Are Cycles About to Make our Lives "Interesting"?
You are receiving this post/email because you are a subscriber to Of Two Minds / Charles Hugh Smith. This is Musings Report 2023-49.
Longtime readers know I have written about cycles from the start of the blog 18 years ago.
Many commentators dismiss financial cycles as cherry-picked illusions. Natural cycles such as sunspot activity are based on observations and are verifiable facts.
The effects such cycles have on our world are not as predictable as the cycles themselves, as Nature is a self-organizing system of feedback loops that interact, strengthen or weaken other dynamics. Society and the economy are also self-organizing systems, which means that they have the potential to veer from predictable linear trends to unpredictable nonlinear dynamics.
This is often described as "small events can trigger large consequences," with the butterfly's wings precipitating a hurricane. Another way of understanding this potential to consider the difference between linear 3+3+3=9 and geometric 3X3X3=27.
I've often described the role of buffers in absorbing crises / rapid changes in systems, and the hidden fragility of systems in which buffers have been thinned by repeated stress, poor maintenance, incompetence, etc. On the surface, the system looks robust but beneath the surface it's one shock wave from collapse.
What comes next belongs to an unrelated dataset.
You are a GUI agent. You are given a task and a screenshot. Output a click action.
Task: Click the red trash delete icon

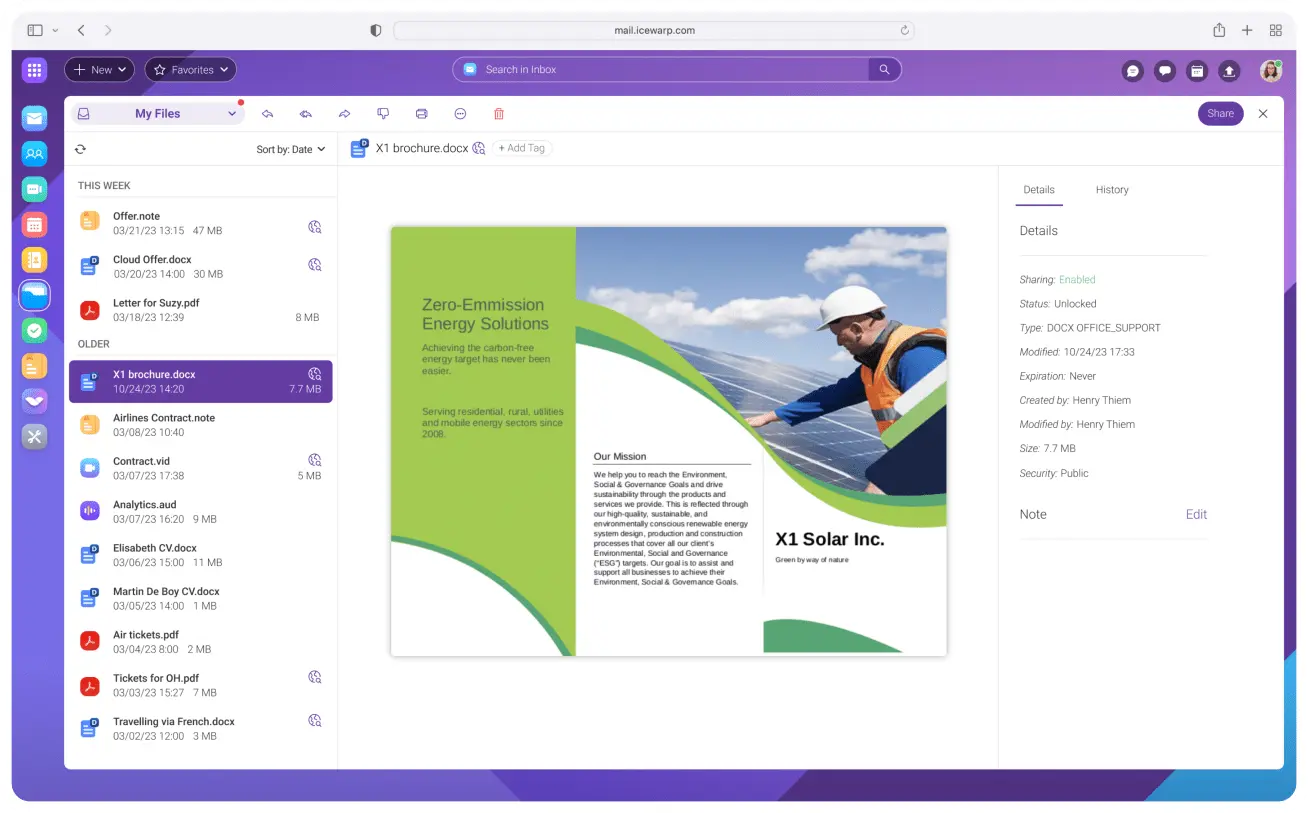(499, 114)
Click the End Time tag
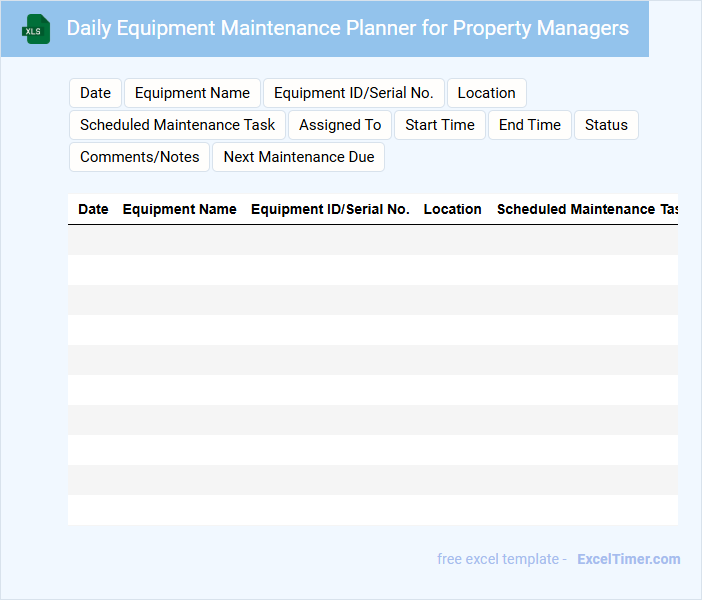 (x=530, y=125)
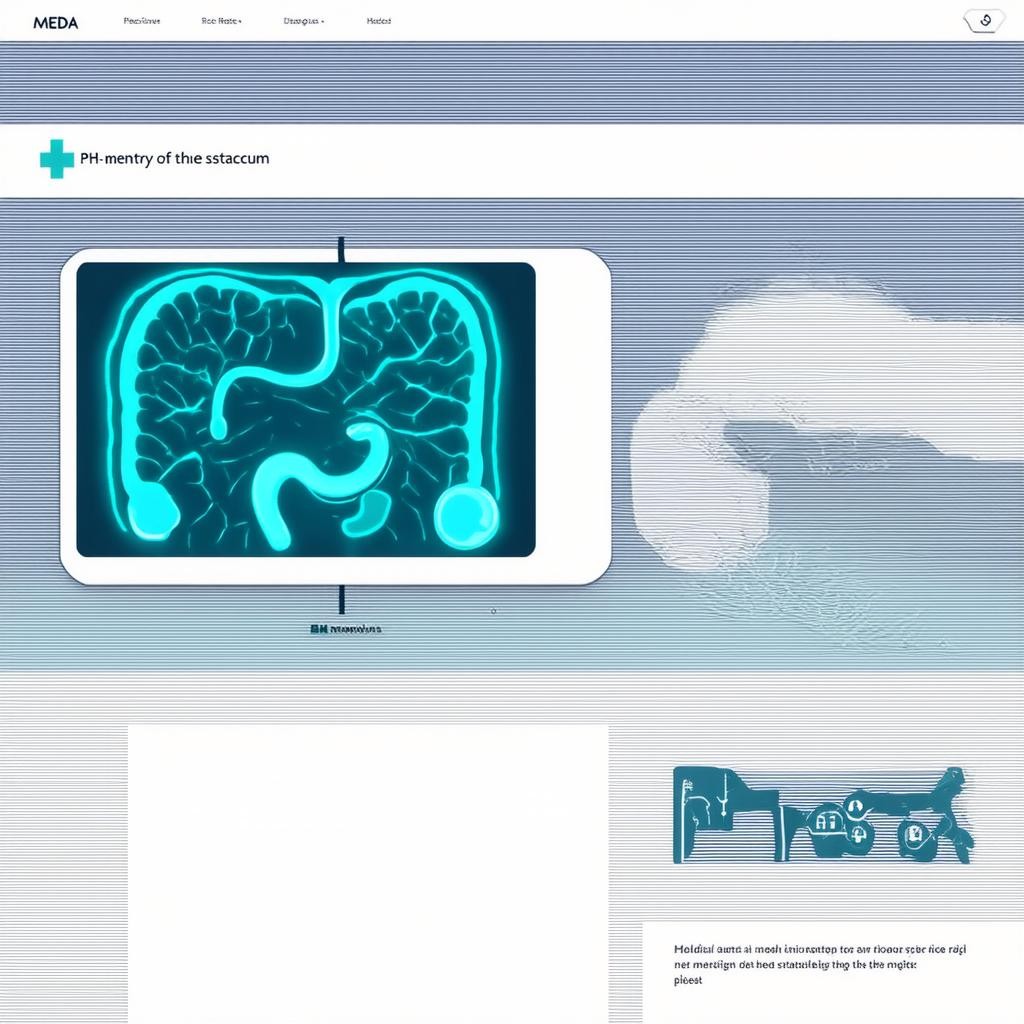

We can think of cycles as waves of varying intensity and consequence. Waves have different dynamics, a point elucidated by historian David Hackett Fischer in his book The Great Wave: Price Revolutions and the Rhythm of History, which was gifted to me 15 years ago by longtime correspondent Cheryl A., a work that profoundly influenced my thinking and that I have often recommended to readers.
Recently, longtime correspondent Stuart L. shared some of his takeaways from the book, starting with the difference between cycles and waves. Stuart begins by quoting Fischer:
"Cyclical rhythms are fixed and regular. Their periods are highly predictable. Great waves are more variable and less predictable. They differ in duration, magnitude, velocity, and momentum. One great price wave lasted less than ninety years; another continued more than 180 years. The irregularities in individual price movements make them no more (or less) predictable than individual waves in the sea.
Even so, all great waves had important qualities in common. They all shared the same wave-structure. They tended to have the same sequence of development, the same pattern of price relatives, similar movements of wages, rent, interest rates; and the same dangerous volatility in later stages. All major price revolutions in modern history began in periods of prosperity. Each ended in shattering world crises and was followed by periods of recovery and comparative equilibrium."
Stuart then added his own comments:
"The author then goes on to talk about how cycles often have to be 'teased' out of the data by statistical inference. For the waves, however, he says they emerge entirely based on empirical data, with no preconceived theory to arrange the facts. And he has an interesting explanation of how American academic thought since the 40s has maintained that without a theory nothing can exist or be studied, whereas in French thought no theory is necessary. Thus, it is difficult for American academics to allow the facts to emerge empirically and speak for themselves."
I replied that this reminded me of Musings 41, What Are Islands of Coherence?, which explored the system dynamics presented by Nobel Prize winner Ilya Prigogine: small fluctuations are amplified into structure-breaking waves. In my view, this aligns with Fischer's "Great Wave" of price and resource scarcities, which amplify social discord / destabilization.
In Prigogine's words, "Nature is change, the continual elaboration of the new, a totality being created in an essentially open process of development without any pre-established model." In other words, Nature isn't teleological, steering toward a set goal. Put another way, Progress (however we define it) is not guaranteed.
Prigogine also described the dynamic nature of equilibrium, and what happens when systems veer far from equilibrium: they tend to destabilize / decohere, i.e. collapse into some other state of relative equilibrium.